— Source data —
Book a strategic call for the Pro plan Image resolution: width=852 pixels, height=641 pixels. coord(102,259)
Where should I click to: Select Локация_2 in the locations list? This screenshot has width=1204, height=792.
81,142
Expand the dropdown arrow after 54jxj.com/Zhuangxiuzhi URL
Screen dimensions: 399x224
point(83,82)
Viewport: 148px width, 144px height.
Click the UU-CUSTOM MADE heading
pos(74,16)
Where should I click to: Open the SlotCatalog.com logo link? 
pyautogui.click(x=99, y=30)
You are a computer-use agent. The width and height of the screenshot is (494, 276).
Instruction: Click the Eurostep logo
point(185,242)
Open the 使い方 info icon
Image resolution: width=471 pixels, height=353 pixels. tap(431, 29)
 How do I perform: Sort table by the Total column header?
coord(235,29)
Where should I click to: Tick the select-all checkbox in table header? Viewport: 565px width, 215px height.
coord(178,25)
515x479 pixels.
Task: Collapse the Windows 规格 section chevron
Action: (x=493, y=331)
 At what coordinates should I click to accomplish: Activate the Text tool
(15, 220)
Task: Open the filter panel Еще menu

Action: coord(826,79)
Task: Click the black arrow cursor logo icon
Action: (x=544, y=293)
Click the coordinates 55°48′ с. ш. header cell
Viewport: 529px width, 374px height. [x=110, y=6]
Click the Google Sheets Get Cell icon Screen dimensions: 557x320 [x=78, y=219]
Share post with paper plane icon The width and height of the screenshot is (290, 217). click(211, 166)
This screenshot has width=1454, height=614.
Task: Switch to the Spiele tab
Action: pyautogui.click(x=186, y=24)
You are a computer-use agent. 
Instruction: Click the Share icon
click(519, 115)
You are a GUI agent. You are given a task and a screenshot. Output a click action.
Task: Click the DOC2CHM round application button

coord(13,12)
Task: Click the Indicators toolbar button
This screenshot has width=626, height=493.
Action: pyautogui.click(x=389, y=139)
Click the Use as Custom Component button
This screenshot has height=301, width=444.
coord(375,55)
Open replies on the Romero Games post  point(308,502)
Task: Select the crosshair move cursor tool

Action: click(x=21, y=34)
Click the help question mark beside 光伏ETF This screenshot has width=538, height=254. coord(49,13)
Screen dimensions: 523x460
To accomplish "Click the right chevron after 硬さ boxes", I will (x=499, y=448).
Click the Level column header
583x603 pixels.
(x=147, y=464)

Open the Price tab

— Task description —
Reproduce each record exactly as written above.

— Task response —
Book a strategic call for the Pro plan Image resolution: width=852 pixels, height=641 pixels. coord(102,259)
Where should I click to: Select Локация_2 in the locations list? This screenshot has width=1204, height=792.
81,142
Expand the dropdown arrow after 54jxj.com/Zhuangxiuzhi URL
Screen dimensions: 399x224
point(83,82)
Viewport: 148px width, 144px height.
Click the UU-CUSTOM MADE heading
pos(74,16)
Where should I click to: Open the SlotCatalog.com logo link? 
pyautogui.click(x=99, y=30)
You are a computer-use agent. The width and height of the screenshot is (494, 276).
Instruction: Click the Eurostep logo
point(185,242)
Open the 使い方 info icon
Image resolution: width=471 pixels, height=353 pixels. tap(431, 29)
 How do I perform: Sort table by the Total column header?
coord(235,29)
Where should I click to: Tick the select-all checkbox in table header? Viewport: 565px width, 215px height.
coord(178,25)
515x479 pixels.
Task: Collapse the Windows 规格 section chevron
Action: (x=493, y=331)
 At what coordinates should I click to accomplish: Activate the Text tool
(15, 220)
Task: Open the filter panel Еще menu

Action: coord(826,79)
Task: Click the black arrow cursor logo icon
Action: (x=544, y=293)
Click the coordinates 55°48′ с. ш. header cell
Viewport: 529px width, 374px height. [x=110, y=6]
Click the Google Sheets Get Cell icon Screen dimensions: 557x320 [x=78, y=219]
Share post with paper plane icon The width and height of the screenshot is (290, 217). click(211, 166)
This screenshot has width=1454, height=614.
Task: Switch to the Spiele tab
Action: pyautogui.click(x=186, y=24)
You are a computer-use agent. 
Instruction: Click the Share icon
click(519, 115)
You are a GUI agent. You are given a task and a screenshot. Output a click action.
Task: Click the DOC2CHM round application button

coord(13,12)
Task: Click the Indicators toolbar button
This screenshot has width=626, height=493.
Action: pyautogui.click(x=389, y=139)
Click the Use as Custom Component button
This screenshot has height=301, width=444.
coord(375,55)
Open replies on the Romero Games post  point(308,502)
Task: Select the crosshair move cursor tool

Action: click(x=21, y=34)
Click the help question mark beside 光伏ETF This screenshot has width=538, height=254. coord(49,13)
Screen dimensions: 523x460
To accomplish "Click the right chevron after 硬さ boxes", I will (x=499, y=448).
Click the Level column header
583x603 pixels.
(x=147, y=464)

Open the Price tab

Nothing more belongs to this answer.